老人性うつの症状は、一日中ボーっとしているというのが典型的なものがあるが、これは認知症も同様であり、初期のうちはどうしても見過ごされがちで治療開始が遅れる傾向が強い。
頭痛やめまい、食欲不振、肩こり、吐き気、耳鳴り、しびれなどが同時に見られる場合には、認知症である可能性は低くなるので、もし担当している高齢者がそういった症状を訴えている場合には、老人性うつを疑うようにした方がよいだろう。

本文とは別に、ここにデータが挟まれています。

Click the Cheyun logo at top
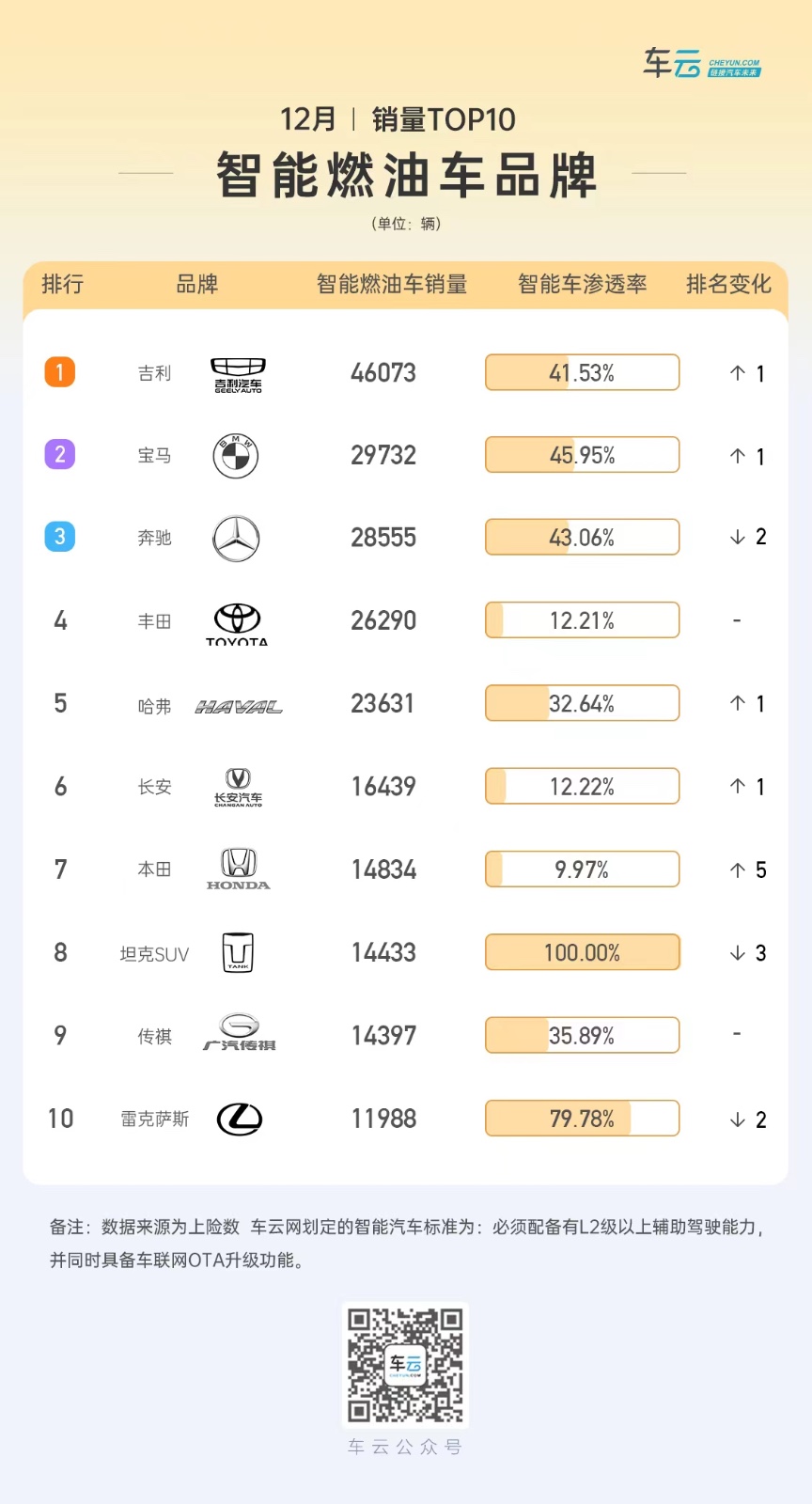 point(702,64)
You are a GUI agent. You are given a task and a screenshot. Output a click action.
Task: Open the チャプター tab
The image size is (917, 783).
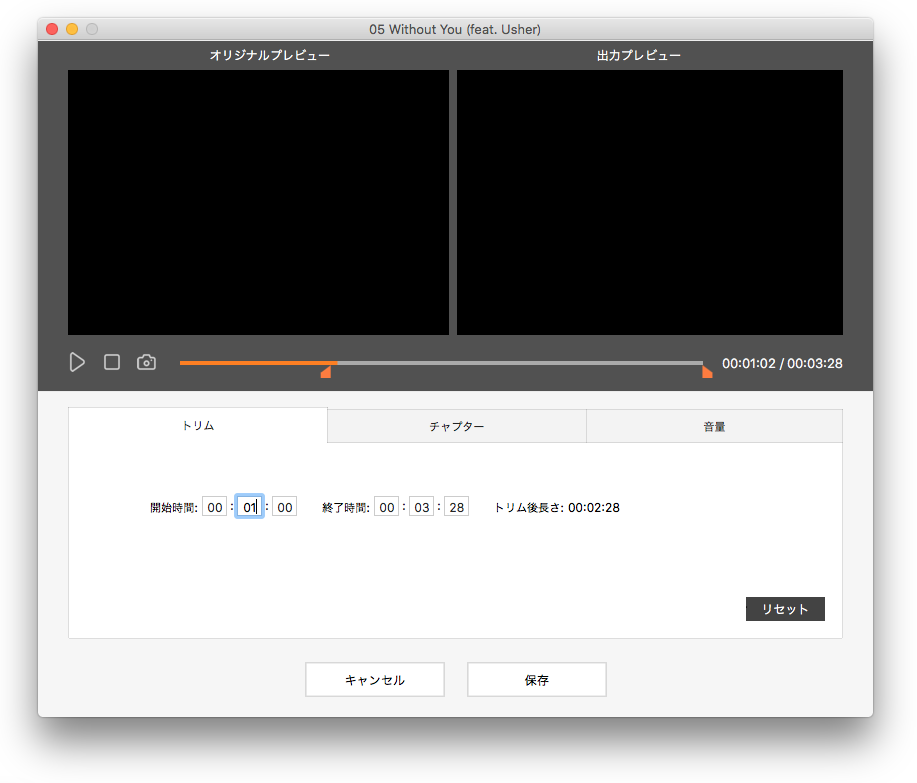click(x=457, y=426)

二つ目のポイントは、高齢者が老人性うつであると診療された場合には、しっかりとした治療を受けられる環境を整えてやるという点である。
よく、老人性うつはしっかりと治療すれば回復できる病気だと誤解されがちなことがある。
一般的なうつと比較すると、老人性うつは回復が見込めないこともある。
ただし、少しでも回復を目指すためには薬物療法や精神療法などを組み合わせる必要があるため、専門の医師の指導を仰ぐことが必須となる。
無理に外に連れ出して気分転換させようとしたりするとかえって状態を悪化させかねないため、くれぐれも素人の判断で治療を行おうとしてはならない。